Artikel 3 Aanspraak van de gewezen ambtenaar

  • 1.

    De gewezen ambtenaar, die wegens ziekte ontstaan vóór het tijdstip van ingang van zijn ontslag na zijn ontslag anders dan op grond van artikel E.9, artikel E.16 en artikel G.4, eerste lid, onderdeel e, van de CAP nog ongeschikt is een naar aard en omvang soortgelijke functie te vervullen, heeft:

    • a.

      zolang hij ongeschikt is tot werken wegens ziekte, doch niet langer dan de periode als bedoeld in artikel 19, eerste lid, van de WAO, aanspraak op doorbetaling van zijn laatstelijk genoten bezoldiging; en

    • b.

      indien hij na de periode als bedoeld in artikel 19, eerste lid, van de WAO, op grond van zijn arbeidsongeschiktheid aanspraak heeft opeen WAO-uitkering, zolang hij ongeschikt tot werken is wegens ziekte, maar niet langer dan tot het einde van een tijdvak van 78 weken, te berekenen vanaf de eerste dag als bedoeld in artikel 6, eerste lid, aanspraak op een bovenwettelijke arbeidsongeschiktheidsuitkering ter grootte van het verschil tussen zijn laatstelijk genoten bezoldiging en de WAO-uitkering.

  • 2.

    De gewezen ambtenaar, die binnen een maand na het tijdstip van zijn ontslag als bedoeld in het eerste lid wegens ziekte ongeschikt wordt een naar aard en omvang soortgelijke functie te vervullen, heeft zolang betrokkene ongeschikt is tot werken wegens ziekte, maar niet langer dan de periode als bedoeld in het eerste lid, onderdeel a, aanspraak op doorbetaling van zijn laatstelijk genoten bezoldiging, indien hij gedurende ten minste twee maanden onmiddellijk aan het ontslag voorafgaande in dienst is geweest.

  • 3.

    Het tijdvak, bedoeld in het eerste lid, onderdeel a, wordt verlengd met de duur van:

    • a.

      de vertraging indien de werkgever de aangifte, bedoeld in artikel 38, eerste lid, van de Ziektewet later doet dan in dat artikel van de Ziektewet is voorgeschreven;

    • b.

      de verlenging van de wachttijd, bedoeld in artikel 19, eerste lid, van de WAO, indien de wachttijd op grond van het zevende lid van dat artikel van de WAO wordt verlengd;

    • c.

      het tijdvak dat het UWV op grond van artikel 71a, negende lid, van de WAO heeft vastgesteld.

  • 4.

    Bij verlenging op grond van het derde lid bedraagt het in het eerste lid, onderdeel a, bedoelde tijdvak niet meer dan 104 weken.
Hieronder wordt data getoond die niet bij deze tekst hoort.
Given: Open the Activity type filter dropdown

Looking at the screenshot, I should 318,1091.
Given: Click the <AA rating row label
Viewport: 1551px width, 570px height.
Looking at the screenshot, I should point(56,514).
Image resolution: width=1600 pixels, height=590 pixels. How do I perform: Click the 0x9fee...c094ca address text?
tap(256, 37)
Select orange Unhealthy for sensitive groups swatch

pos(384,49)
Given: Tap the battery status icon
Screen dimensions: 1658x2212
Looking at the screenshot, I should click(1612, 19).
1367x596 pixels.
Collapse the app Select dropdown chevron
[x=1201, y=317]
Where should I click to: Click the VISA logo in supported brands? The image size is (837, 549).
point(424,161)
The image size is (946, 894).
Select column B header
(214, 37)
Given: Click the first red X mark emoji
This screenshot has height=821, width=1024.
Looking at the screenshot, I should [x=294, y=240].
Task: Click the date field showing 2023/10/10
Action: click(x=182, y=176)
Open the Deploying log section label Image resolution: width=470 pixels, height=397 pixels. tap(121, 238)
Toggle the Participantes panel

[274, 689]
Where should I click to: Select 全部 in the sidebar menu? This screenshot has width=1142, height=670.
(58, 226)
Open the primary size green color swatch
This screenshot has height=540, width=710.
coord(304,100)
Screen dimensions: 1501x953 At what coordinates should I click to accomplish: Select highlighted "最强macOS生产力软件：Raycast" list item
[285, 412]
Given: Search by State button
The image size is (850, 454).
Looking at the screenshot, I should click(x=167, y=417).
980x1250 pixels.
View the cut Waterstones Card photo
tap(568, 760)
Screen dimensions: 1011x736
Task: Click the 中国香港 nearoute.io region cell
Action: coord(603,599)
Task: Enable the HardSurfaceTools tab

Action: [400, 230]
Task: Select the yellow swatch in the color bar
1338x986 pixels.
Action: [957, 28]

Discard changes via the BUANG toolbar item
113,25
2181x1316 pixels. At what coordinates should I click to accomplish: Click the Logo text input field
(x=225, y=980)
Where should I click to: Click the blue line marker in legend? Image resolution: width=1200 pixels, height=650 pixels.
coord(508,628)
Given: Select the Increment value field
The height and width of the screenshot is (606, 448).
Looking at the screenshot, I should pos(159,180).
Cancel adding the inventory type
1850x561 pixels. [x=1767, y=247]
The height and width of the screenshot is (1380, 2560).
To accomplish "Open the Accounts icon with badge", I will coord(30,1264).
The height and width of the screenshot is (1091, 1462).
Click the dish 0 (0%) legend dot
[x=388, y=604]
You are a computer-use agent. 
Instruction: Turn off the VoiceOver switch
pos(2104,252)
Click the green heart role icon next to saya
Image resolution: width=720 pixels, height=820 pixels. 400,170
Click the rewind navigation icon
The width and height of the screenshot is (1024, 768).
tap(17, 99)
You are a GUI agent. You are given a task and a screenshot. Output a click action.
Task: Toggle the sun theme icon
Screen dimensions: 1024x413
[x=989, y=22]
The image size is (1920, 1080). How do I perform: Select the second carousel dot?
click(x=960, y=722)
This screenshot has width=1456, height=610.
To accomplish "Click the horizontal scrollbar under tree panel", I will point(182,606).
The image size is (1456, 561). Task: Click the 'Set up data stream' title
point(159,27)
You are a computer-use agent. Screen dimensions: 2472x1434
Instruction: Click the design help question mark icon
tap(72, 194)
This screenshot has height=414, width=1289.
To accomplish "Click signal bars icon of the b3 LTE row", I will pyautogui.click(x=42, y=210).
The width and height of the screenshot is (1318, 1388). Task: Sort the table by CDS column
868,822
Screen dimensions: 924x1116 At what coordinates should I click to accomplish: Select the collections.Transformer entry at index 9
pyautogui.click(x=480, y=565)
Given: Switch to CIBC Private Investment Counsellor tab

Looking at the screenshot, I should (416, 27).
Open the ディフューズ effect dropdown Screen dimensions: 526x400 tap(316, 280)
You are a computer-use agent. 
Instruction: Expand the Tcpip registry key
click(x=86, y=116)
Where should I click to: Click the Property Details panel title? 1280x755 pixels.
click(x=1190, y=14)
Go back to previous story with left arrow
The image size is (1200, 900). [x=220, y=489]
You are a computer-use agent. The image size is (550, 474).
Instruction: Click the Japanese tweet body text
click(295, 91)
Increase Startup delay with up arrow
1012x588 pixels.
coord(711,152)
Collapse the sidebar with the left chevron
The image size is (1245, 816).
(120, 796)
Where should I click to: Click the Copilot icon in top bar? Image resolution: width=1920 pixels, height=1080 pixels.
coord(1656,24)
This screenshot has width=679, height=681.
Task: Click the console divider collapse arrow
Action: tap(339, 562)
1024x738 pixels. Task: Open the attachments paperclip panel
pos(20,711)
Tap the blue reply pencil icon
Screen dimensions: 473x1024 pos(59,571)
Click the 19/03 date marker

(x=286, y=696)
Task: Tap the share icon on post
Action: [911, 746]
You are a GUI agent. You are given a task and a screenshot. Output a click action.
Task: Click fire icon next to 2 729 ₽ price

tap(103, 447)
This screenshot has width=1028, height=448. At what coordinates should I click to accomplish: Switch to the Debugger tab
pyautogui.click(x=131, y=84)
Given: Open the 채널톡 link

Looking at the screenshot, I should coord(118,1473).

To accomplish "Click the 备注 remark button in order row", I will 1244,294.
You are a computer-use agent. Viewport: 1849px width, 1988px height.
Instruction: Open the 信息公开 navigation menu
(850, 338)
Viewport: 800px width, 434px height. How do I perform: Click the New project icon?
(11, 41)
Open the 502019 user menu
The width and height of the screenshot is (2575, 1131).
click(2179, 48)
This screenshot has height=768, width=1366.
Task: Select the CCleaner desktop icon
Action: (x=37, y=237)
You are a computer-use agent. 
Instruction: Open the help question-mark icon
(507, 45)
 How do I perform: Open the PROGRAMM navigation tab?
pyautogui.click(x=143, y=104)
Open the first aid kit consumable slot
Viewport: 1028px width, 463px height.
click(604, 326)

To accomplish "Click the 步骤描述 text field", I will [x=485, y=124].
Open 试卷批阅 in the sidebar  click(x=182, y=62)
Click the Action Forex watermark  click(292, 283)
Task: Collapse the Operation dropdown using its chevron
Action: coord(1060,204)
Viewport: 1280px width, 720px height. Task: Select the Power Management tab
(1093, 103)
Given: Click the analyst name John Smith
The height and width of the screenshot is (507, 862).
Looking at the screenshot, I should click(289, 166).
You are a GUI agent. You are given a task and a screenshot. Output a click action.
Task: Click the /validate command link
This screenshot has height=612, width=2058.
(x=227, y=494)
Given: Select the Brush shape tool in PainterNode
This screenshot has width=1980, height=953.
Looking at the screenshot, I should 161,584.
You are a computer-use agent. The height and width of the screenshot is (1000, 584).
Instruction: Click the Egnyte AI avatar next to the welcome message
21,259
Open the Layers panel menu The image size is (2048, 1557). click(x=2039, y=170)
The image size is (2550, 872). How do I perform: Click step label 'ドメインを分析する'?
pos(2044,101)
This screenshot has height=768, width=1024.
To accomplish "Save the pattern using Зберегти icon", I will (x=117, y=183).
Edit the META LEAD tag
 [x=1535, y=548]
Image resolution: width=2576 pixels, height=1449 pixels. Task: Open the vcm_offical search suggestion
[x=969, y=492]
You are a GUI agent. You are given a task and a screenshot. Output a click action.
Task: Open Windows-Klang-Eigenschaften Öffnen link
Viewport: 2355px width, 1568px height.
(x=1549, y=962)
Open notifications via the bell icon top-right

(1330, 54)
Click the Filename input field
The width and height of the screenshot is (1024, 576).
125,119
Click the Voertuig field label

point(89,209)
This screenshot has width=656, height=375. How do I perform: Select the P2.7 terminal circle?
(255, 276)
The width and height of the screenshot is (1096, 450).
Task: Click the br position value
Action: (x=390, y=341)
In geval van verlenging als bedoeld in de eerste volzin bestaat tot 78 weken, te berekenen vanaf de eerste dag als bedoeld in artikel 6, eerste lid, recht op doorbetaling van zijn laatstelijk genoten bezoldiging en daarna voor het resterende deel van het verlengde tijdvak recht op doorbetaling van 80% van zijn laatstelijk genoten bezoldiging. Is de arbeidsongeschiktheid veroorzaakt door een dienstongeval of een door het verrichten van zijn arbeid opgelopen beroepsziekte dan bestaat ook na bedoelde periode van 78 weken voor het resterende deel van het verlengde tijdvak recht op doorbetaling van zijn laatstelijk genoten bezoldiging

  • 5.

    De gewezen ambtenaar, die aanspraak heeft op een WAO-uitkering terzake van de dienstbetrekking die hij vóór zijn ontslag vervulde, heeft aanspraak op een aanvullende uitkering indien de arbeidsongeschiktheid is veroorzaakt door een dienstongeval of een door het verrichten van zijn arbeid opgelopen beroepsziekte.

  • 6.

    De in het vijfde lid bedoelde aanvullende uitkering is gelijk aan het verschil tussen:

    • a.

      een percentage van de laatstelijk genoten bezoldiging, vermeerderd met de vakantie-uitkering, in het jaar voorafgaande aan zijn ontslag en

    • b.

      de aan de ambtenaar toegekende WAO-uitkering, in voorkomend geval vermeerderd met een hem toegekend invaliditeitspensioen en een toegekende herplaatsingtoelage.

  • 7.

    Het percentage. bedoeld in het zesde lid, onderdeel a, is afhankelijk van de mate van arbeidsongeschiktheid en bedraagt bij een arbeidsongeschiktheid van:

    • -

      80% of meer: 90,02%;

    • -

      65 tot 80%: 65,26%;

    • -

      55 tot 65%: 54,01%;

    • -

      45 tot 55%: 45.01%;

    • -

      35 tot 45%: 36,01%;

    • -

      25 tot 35%: 27,01%;

    • -

      15 tot 25%: 18,00%.

  • 8.

    De gewezen ambtenaar aan wie ontslag is verleend op grond van artikel B.14 van de CAP heeft slechts aanspraak op doorbetaling van zijn laatstelijk genoten bezoldiging of de bovenwettelijke arbeidsongeschiktheidsuitkering voorzover deze te samen met de aanvullende uitkering, bedoeld in artikel 4 van het FPU-reglement basis- en aanvullende uitkering, en de suppletie op grond van de FPU-plusregeling provincies, de laatstgenoten bezoldiging niet overschrijdt.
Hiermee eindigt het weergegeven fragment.